►
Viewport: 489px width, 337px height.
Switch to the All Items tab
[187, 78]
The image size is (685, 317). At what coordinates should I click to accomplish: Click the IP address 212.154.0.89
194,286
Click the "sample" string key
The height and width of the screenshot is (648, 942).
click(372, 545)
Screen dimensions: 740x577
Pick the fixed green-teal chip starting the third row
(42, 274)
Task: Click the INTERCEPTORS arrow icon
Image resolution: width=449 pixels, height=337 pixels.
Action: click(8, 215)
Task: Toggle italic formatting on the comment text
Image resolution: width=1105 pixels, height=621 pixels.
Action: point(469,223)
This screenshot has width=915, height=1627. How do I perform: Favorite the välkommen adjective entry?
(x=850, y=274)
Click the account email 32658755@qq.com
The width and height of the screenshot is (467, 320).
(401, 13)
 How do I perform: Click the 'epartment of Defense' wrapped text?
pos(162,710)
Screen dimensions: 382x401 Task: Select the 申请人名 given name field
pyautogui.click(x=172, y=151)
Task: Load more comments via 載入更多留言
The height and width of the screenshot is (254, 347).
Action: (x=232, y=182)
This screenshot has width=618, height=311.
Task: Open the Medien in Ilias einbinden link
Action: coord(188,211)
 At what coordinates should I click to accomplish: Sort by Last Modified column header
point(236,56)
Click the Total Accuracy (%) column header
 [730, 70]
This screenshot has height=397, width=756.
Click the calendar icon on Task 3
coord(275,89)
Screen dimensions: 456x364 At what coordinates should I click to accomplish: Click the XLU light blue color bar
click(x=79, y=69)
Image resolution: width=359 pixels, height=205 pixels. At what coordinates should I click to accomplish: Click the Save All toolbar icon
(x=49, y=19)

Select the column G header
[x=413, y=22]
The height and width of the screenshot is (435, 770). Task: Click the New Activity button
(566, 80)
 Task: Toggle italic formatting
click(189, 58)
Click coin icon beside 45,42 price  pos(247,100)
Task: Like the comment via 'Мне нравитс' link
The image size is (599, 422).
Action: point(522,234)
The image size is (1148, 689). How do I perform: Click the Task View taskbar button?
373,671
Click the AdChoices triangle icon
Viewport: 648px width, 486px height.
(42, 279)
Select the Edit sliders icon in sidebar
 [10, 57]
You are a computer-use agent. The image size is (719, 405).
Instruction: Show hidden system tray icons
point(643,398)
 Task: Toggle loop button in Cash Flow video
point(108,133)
◄
> [Directions] Repeat the records above exactly as they appear.

> [Exercise answer]
Viewport: 489px width, 337px height.
Switch to the All Items tab
[187, 78]
The image size is (685, 317). At what coordinates should I click to accomplish: Click the IP address 212.154.0.89
194,286
Click the "sample" string key
The height and width of the screenshot is (648, 942).
click(372, 545)
Screen dimensions: 740x577
Pick the fixed green-teal chip starting the third row
(42, 274)
Task: Click the INTERCEPTORS arrow icon
Image resolution: width=449 pixels, height=337 pixels.
Action: click(8, 215)
Task: Toggle italic formatting on the comment text
Image resolution: width=1105 pixels, height=621 pixels.
Action: point(469,223)
This screenshot has width=915, height=1627. How do I perform: Favorite the välkommen adjective entry?
(x=850, y=274)
Click the account email 32658755@qq.com
The width and height of the screenshot is (467, 320).
(401, 13)
 How do I perform: Click the 'epartment of Defense' wrapped text?
pos(162,710)
Screen dimensions: 382x401 Task: Select the 申请人名 given name field
pyautogui.click(x=172, y=151)
Task: Load more comments via 載入更多留言
The height and width of the screenshot is (254, 347).
Action: (x=232, y=182)
This screenshot has width=618, height=311.
Task: Open the Medien in Ilias einbinden link
Action: coord(188,211)
 At what coordinates should I click to accomplish: Sort by Last Modified column header
point(236,56)
Click the Total Accuracy (%) column header
 [730, 70]
This screenshot has height=397, width=756.
Click the calendar icon on Task 3
coord(275,89)
Screen dimensions: 456x364 At what coordinates should I click to accomplish: Click the XLU light blue color bar
click(x=79, y=69)
Image resolution: width=359 pixels, height=205 pixels. At what coordinates should I click to accomplish: Click the Save All toolbar icon
(x=49, y=19)

Select the column G header
[x=413, y=22]
The height and width of the screenshot is (435, 770). Task: Click the New Activity button
(566, 80)
 Task: Toggle italic formatting
click(189, 58)
Click coin icon beside 45,42 price  pos(247,100)
Task: Like the comment via 'Мне нравитс' link
The image size is (599, 422).
Action: point(522,234)
The image size is (1148, 689). How do I perform: Click the Task View taskbar button?
373,671
Click the AdChoices triangle icon
Viewport: 648px width, 486px height.
(42, 279)
Select the Edit sliders icon in sidebar
 [10, 57]
You are a computer-use agent. The image size is (719, 405).
Instruction: Show hidden system tray icons
point(643,398)
 Task: Toggle loop button in Cash Flow video
point(108,133)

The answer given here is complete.